Christine N. Metz scite author profile

Fibrocytes are a distinct population of blood-borne cells that display a unique cell surface phenotype (collagen I+/CD11b+/CD13+/CD34+/CD45RO+/MHC class II+/CD86+) and exhibit potent immunostimulatory activities. Circulating fibrocytes rapidly enter sites of tissue injury, suggesting an important role for these cells in wound repair. However, the regulatory processes that govern the differentiation of blood-borne fibrocytes and the mechanisms that underlie the migration of these cells to wound sites are currently not known. We report herein that ex vivo cultured fibrocytes can differentiate from a CD14+-enriched mononuclear cell population and that this process requires contact with T cells. Furthermore, we demonstrate that TGF-β1 (1–10 ng/ml), an important fibrogenic and growth-regulating cytokine involved in wound healing, increases the differentiation and functional activity of cultured fibrocytes. Because fibrocytes home to sites of tissue injury, we examined the role of chemokine/chemokine receptor interactions in fibrocyte trafficking. We show that secondary lymphoid chemokine, a ligand of the CCR7 chemokine receptor, acts as a potent stimulus for fibrocyte chemotaxis in vitro and for the homing of injected fibrocytes to sites of cutaneous tissue injury in vivo.
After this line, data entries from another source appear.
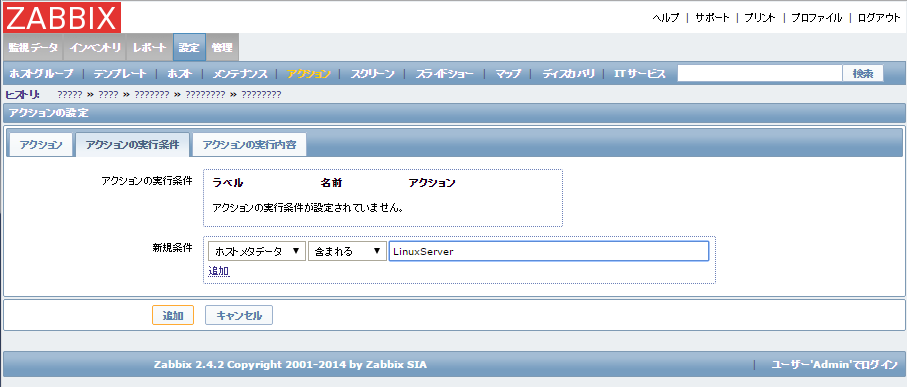The image size is (907, 387).
Task: Open the インベントリ main menu
Action: point(95,48)
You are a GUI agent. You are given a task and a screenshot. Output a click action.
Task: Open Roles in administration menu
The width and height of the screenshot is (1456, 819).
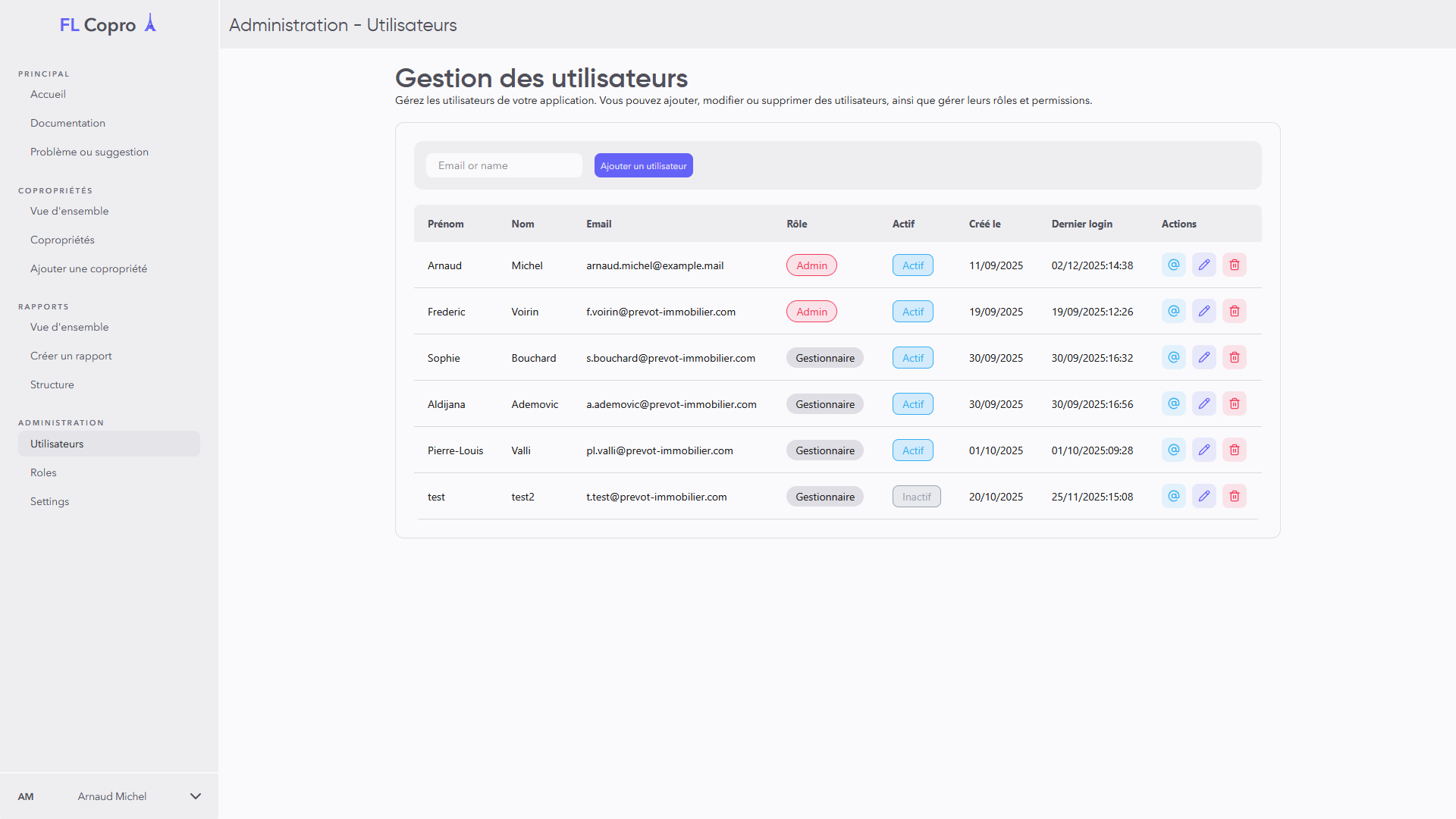(x=43, y=472)
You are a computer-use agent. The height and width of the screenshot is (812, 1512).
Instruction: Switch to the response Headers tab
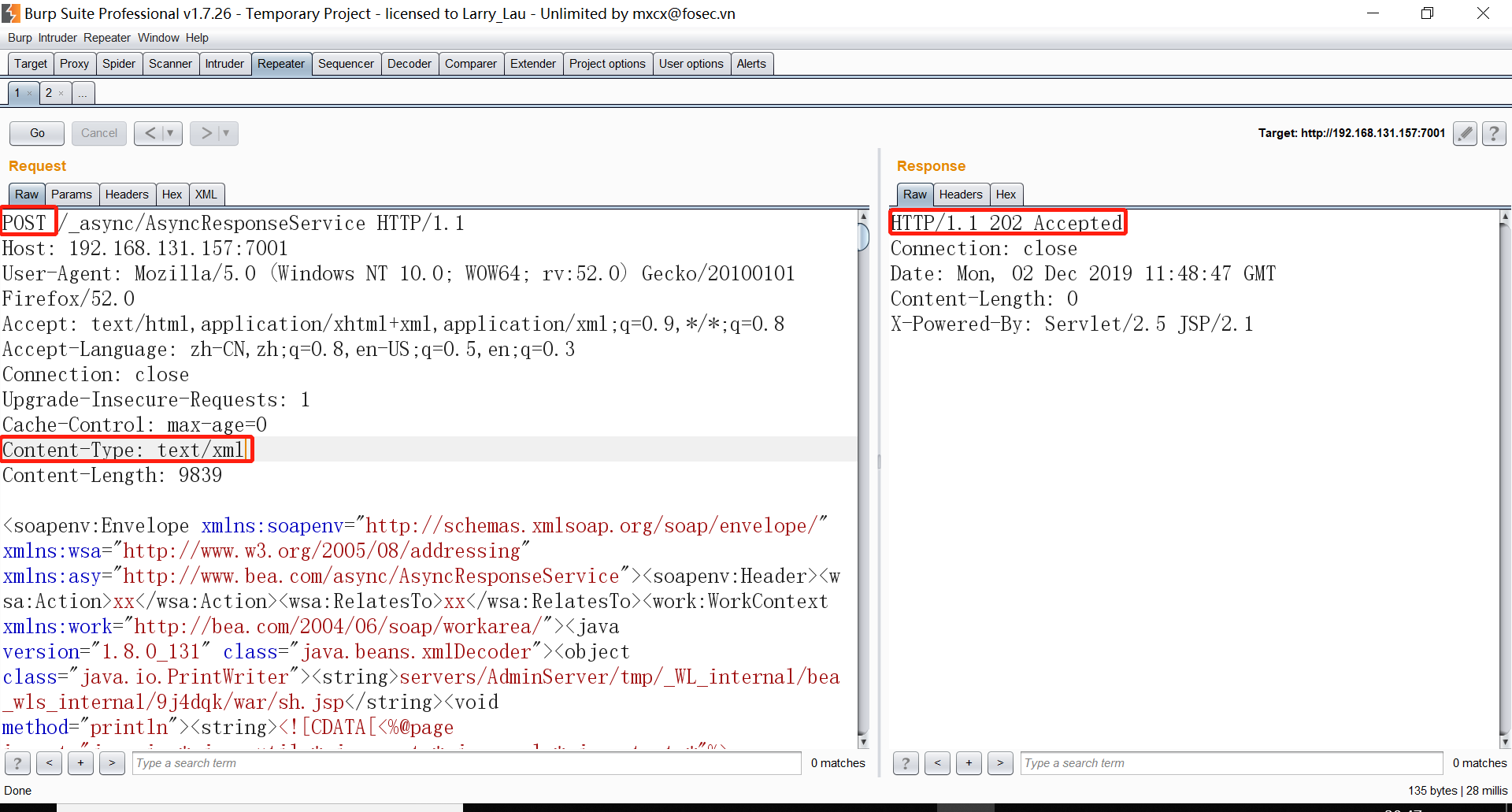961,194
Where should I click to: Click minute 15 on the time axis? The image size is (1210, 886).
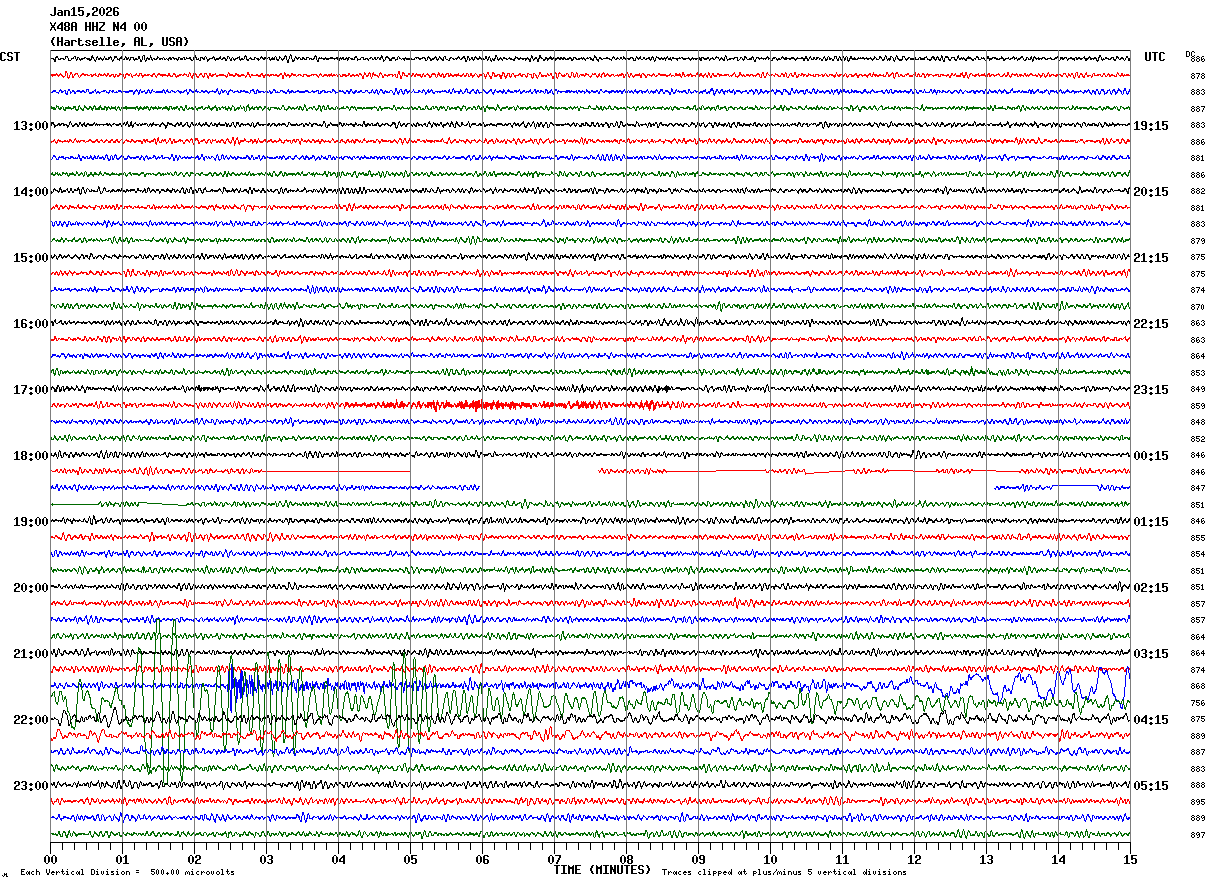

Finally, we demonstrate that differentiated, cultured fibrocytes express α smooth muscle actin and contract collagen gels in vitro, two characteristic features of wound-healing myofibroblasts. These data provide important insight into the control of fibrocyte differentiation and trafficking during tissue repair and significantly expand their potential role during wound healing.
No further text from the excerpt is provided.